Anselmo de Cantuária (1033-1109) nascido em Aosta por volta de 1033, tornou-se uma das figuras mais influentes da teologia cristã no período medieval. Monge beneditino de origem italiana, destacou-se como abade, filósofo e arcebispo, servindo como primaz da Igreja inglesa de 1093 até sua morte em 1109. Sua trajetória foi marcada tanto pela profundidade de sua reflexão teológica quanto pelo vigor com que defendeu a autonomia da Igreja diante das ingerências dos reis normandos, especialmente durante o auge da Controvérsia das Investiduras.

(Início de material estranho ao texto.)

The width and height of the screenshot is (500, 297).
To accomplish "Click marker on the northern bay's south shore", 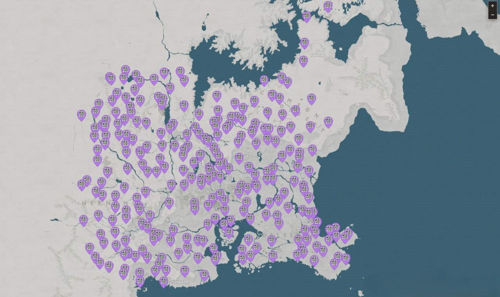I will [x=264, y=80].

Desde sua juventude, Anselmo demonstrou inclinação à vida religiosa. Ainda adolescente, tentou ingressar em um mosteiro, mas foi impedido pela recusa paterna. Após a morte da mãe e uma relação cada vez mais difícil com o pai, Anselmo deixou sua terra natal e peregrinou por regiões da França, até encontrar em Bec, na Normandia, o ambiente propício para a formação intelectual e espiritual. Ali, sob a orientação de Lanfranc, que mais tarde seria seu predecessor em Cantuária, Anselmo ingressou na vida monástica. Sua ascensão foi rápida: tornou-se prior e, depois, abade de Bec, onde desenvolveu grande parte de sua obra filosófico-teológica, caracterizada por um esforço rigoroso de articular razão e fé no trato das verdades cristãs.
Foi em Bec que Anselmo compôs textos que se tornaram clássicos do pensamento cristão, como o Monologion e o Proslogion, este último célebre pela formulação do chamado argumento ontológico para a existência de Deus. Para Anselmo, crer não exclui o pensar; ao contrário, a fé busca compreender. Essa convicção atravessa toda a sua produção, na qual se percebe um compromisso com a razão enquanto instrumento legítimo da teologia. Suas reflexões sobre a encarnação e a redenção, sobretudo na obra Cur Deus Homo, influenciaram decisivamente a doutrina da expiação no Ocidente cristão.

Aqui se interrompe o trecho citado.